Baffling lifetime-related error (map required to live *longer* than its keys?!)

The intention of the code below is to work around the longstanding language limitation where you can't talk about the lifetime of a field of a struct, by making the relevant field be a mutable reference supplied at construction time. Interner::buf is a reference with lifetime 'a, and Interner::map holds keys that point into that buffer, which also have lifetime 'a.

One of the methods throws a compile error that I don't know how to fix and which honestly seems wrong.
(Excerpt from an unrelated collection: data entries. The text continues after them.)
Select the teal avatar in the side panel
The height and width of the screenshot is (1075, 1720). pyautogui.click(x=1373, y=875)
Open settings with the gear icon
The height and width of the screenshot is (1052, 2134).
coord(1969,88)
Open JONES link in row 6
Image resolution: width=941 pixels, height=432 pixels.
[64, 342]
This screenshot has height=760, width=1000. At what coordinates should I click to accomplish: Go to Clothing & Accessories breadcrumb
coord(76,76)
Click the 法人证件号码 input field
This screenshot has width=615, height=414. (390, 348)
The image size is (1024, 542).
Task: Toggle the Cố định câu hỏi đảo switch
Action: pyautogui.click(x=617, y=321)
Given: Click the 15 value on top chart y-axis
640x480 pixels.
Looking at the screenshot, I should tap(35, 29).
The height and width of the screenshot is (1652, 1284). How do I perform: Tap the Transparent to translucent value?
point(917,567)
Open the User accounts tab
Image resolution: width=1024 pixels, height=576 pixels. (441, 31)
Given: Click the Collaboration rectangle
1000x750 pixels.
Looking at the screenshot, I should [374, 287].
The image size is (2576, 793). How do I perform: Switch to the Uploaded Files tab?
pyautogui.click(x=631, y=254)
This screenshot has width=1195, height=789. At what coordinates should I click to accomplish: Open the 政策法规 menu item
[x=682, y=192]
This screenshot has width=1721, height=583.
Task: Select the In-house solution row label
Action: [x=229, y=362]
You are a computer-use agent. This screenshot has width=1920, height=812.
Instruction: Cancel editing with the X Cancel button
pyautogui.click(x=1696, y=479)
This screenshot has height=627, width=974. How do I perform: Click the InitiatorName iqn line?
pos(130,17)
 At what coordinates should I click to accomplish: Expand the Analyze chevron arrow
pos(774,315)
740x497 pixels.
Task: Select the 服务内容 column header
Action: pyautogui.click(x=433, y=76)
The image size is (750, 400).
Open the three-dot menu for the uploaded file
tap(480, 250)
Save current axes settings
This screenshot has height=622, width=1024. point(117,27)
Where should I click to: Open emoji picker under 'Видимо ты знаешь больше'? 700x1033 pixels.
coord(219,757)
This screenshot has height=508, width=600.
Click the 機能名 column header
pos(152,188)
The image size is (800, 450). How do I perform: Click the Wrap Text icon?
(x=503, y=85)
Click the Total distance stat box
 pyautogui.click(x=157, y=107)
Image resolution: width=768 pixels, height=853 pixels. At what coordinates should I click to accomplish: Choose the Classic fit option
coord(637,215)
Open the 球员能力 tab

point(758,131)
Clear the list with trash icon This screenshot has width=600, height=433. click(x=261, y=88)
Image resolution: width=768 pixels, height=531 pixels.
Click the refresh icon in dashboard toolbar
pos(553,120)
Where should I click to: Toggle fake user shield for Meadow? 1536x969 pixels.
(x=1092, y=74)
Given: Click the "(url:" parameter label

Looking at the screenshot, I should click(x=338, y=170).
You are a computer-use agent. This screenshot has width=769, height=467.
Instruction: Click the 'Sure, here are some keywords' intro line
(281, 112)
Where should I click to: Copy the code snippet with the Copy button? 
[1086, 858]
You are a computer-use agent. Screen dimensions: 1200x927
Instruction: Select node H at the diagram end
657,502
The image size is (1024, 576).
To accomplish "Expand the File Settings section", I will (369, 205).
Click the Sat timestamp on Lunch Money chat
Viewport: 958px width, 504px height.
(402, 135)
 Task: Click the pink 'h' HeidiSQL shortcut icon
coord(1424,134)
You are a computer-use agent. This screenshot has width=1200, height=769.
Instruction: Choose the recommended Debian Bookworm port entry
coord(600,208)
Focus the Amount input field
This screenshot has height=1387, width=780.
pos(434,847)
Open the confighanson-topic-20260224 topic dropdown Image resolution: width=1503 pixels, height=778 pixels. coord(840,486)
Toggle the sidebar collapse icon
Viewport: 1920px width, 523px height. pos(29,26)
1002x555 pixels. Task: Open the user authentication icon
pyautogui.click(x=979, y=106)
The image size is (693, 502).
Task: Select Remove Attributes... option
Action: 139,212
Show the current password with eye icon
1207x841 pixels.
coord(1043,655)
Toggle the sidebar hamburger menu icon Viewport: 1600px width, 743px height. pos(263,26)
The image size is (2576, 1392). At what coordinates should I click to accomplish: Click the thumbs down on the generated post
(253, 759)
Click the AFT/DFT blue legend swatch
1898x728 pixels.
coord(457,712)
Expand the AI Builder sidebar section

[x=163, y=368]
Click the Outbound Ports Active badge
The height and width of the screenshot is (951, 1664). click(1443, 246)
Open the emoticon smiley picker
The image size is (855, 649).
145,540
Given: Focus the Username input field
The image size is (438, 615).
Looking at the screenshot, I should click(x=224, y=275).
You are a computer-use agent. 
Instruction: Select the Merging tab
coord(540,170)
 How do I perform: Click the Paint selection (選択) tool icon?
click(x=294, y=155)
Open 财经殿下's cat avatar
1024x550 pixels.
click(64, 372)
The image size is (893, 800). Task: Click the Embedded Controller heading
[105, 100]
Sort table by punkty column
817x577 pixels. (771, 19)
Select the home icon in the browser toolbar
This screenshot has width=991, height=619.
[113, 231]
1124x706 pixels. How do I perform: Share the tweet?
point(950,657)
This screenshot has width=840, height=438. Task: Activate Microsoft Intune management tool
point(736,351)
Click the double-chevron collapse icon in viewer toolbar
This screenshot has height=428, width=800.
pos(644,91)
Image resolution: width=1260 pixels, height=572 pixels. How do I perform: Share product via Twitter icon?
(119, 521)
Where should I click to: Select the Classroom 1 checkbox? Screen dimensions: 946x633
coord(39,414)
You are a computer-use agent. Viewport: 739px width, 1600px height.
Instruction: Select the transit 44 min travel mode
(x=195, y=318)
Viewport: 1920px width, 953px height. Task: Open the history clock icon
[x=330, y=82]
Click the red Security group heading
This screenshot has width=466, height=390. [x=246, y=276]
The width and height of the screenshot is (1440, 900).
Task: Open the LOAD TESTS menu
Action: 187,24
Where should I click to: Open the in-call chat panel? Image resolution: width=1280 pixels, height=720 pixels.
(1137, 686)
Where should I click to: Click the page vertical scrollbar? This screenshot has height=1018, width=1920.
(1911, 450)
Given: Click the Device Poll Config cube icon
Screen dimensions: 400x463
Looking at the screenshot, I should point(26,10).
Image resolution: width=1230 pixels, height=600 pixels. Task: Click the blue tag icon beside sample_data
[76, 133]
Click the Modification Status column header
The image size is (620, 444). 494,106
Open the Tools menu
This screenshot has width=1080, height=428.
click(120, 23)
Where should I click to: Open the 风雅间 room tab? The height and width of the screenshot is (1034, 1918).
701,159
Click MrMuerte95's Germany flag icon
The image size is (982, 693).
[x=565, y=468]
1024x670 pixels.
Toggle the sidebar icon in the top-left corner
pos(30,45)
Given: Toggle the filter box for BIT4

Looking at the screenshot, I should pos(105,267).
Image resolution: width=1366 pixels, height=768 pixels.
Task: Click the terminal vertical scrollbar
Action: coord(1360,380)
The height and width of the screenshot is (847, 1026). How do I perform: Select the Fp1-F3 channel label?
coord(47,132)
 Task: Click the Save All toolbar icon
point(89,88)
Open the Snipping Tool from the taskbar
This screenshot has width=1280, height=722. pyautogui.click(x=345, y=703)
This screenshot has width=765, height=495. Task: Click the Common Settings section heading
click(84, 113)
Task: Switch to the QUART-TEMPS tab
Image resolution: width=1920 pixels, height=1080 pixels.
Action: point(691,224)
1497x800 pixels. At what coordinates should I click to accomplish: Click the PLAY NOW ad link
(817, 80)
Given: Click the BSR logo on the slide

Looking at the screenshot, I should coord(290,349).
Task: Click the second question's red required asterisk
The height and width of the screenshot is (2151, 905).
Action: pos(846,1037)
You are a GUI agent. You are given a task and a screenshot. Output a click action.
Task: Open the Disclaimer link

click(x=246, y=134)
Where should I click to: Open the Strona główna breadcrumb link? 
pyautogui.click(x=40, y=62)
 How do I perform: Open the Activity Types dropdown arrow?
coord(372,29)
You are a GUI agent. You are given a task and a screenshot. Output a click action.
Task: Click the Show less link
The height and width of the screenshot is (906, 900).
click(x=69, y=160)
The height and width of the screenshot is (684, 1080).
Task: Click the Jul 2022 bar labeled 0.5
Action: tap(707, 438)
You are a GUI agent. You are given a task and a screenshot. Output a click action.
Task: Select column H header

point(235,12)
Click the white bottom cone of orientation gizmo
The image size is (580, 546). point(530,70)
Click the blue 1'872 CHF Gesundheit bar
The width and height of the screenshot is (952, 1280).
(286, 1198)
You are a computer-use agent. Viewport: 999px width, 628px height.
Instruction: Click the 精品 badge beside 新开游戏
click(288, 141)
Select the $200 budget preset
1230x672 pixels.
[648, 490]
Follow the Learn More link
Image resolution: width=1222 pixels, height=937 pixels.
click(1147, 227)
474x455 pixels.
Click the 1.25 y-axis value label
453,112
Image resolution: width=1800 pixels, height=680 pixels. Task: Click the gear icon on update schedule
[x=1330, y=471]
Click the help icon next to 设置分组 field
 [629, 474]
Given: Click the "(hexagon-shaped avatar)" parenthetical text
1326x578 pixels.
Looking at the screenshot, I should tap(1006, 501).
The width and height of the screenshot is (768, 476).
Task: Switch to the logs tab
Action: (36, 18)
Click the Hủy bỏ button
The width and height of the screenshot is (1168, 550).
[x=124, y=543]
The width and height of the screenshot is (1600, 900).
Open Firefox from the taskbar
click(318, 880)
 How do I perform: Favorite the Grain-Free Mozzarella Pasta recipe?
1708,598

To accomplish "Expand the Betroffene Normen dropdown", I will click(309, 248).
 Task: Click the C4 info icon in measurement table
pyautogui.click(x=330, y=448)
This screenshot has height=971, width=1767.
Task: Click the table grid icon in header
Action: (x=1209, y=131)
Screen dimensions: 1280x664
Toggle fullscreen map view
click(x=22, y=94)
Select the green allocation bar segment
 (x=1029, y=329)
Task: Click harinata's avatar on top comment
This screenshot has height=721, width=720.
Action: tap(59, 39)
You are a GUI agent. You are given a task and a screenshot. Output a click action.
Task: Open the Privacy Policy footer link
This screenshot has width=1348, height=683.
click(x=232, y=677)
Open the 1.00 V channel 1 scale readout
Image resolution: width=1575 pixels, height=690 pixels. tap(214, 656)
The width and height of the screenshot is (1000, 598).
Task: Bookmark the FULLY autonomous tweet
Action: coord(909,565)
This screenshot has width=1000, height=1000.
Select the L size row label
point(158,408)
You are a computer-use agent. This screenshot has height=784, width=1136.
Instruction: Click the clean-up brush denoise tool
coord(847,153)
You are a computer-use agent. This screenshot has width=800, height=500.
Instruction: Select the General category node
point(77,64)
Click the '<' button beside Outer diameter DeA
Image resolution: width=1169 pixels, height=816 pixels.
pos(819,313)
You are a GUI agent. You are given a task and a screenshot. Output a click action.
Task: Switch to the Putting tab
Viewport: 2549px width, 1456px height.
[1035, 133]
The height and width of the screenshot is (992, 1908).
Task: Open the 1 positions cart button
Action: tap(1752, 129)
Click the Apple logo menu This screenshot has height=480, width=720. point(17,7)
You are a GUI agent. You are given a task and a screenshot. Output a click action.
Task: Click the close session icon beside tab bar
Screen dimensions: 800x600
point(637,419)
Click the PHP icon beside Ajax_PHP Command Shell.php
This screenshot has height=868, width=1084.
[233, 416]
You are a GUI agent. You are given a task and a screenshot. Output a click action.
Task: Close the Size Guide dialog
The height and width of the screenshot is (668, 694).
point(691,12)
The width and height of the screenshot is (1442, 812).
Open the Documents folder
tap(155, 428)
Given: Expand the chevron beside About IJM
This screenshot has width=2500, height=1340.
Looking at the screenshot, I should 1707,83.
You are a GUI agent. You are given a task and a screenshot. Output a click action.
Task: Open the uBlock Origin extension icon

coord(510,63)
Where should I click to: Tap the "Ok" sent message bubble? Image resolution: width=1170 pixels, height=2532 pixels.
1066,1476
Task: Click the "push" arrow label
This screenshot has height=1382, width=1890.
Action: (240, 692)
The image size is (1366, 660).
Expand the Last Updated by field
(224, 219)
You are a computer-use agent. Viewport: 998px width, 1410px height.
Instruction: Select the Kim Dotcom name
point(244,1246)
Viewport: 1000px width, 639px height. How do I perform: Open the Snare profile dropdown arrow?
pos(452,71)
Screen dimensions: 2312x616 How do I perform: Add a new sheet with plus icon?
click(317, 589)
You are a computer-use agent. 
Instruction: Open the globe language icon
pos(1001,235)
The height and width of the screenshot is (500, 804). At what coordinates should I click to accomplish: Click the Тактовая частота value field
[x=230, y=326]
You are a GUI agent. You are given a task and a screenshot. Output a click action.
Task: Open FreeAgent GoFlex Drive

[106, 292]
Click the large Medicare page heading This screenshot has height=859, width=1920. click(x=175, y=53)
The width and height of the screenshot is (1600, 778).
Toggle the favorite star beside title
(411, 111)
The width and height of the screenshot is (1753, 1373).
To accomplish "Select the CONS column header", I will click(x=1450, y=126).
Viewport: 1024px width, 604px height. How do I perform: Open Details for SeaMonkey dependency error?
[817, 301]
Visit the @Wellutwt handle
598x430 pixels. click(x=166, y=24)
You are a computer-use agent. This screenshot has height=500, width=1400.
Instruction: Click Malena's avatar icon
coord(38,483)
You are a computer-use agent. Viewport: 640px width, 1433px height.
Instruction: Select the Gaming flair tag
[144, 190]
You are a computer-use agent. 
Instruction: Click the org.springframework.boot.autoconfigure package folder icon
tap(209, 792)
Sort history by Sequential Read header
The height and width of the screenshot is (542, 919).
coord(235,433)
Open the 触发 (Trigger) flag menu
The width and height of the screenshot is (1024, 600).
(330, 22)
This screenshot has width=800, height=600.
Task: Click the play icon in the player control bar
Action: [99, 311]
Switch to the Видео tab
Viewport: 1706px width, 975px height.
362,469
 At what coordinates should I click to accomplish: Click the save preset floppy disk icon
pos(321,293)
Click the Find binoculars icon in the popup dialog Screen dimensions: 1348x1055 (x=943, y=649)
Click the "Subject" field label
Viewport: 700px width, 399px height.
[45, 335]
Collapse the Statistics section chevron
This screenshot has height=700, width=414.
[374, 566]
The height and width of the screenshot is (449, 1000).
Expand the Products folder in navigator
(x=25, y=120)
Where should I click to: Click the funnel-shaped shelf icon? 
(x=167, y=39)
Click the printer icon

   Compiling playground v0.0.1 (/playground)
error: lifetime may not live long enough
  --> src/lib.rs:39:19
   |
15 | impl<'a> Interner<'a> {
   |      -- lifetime `'a` defined here
...
27 |     pub fn intern(&mut self, s: &str) -> Substr {
   |                   - let's call the lifetime of this reference `'1`
...
39 |         let old = self.map.insert(k, ss);
   |                   ^^^^^^^^^^^^^^^^^^^^^^ argument requires that `'1` must outlive `'a`
   |
   = note: requirement occurs because of a mutable reference to `HashMap<&str, Substr>`
   = note: mutable references are invariant over their type parameter
   = help: see <https://doc.rust-lang.org/nomicon/subtyping.html> for more information about variance

error: could not compile `playground` (lib) due to 1 previous error

To the extent I understand what this is trying to tell me (which I'm not sure I do) it seems to be backwards. k is a subslice of self.buf and therefore should have lifetime 'a; ss is reference-free; the lifetime of self and therefore self.map should, if anything, be required to be shorter than the lifetime 'a. Shouldn't it?

Code

use std::collections::HashMap;
use std::mem;

#[derive(Copy, Clone, Debug, Default, PartialEq, Eq, Hash)]
pub struct Substr {
    pub start: usize,
    pub end: usize,
}

pub struct Interner<'a> {
    buf: &'a mut String,
    map: HashMap<&'a str, Substr>,
}

impl<'a> Interner<'a> {
    pub fn new(buf: &'a mut String) -> Interner<'a> {
        Self {
            buf,
            map: HashMap::new(),
        }
    }
    
    pub fn into_buffer(self) -> String {
        mem::take(self.buf)
    }
    
    pub fn intern(&mut self, s: &str) -> Substr {
        if let Some(ss) = self.map.get(s) {
            return *ss;
        }

        let start = self.buf.len();
        self.buf.push_str(s);
        let end = self.buf.len();

        let ss = Substr { start, end };
        let k = &self.buf[start..end];

        let old = self.map.insert(k, ss);
        assert_eq!(old, None, "should have returned early with '{}' in map", s);    
        ss
    }
}

(Playground)

self.buf: &'a mut String, but you don’t have access to self (or self.buf) for the full 'a lifetime; you have access to it via a &mut self argument. Rust lets you turn a &'short mut &'long mut T into a &'short mut T, so you only have mutable access to self.buf for that arbitrary '1 lifetime mentioned in the error.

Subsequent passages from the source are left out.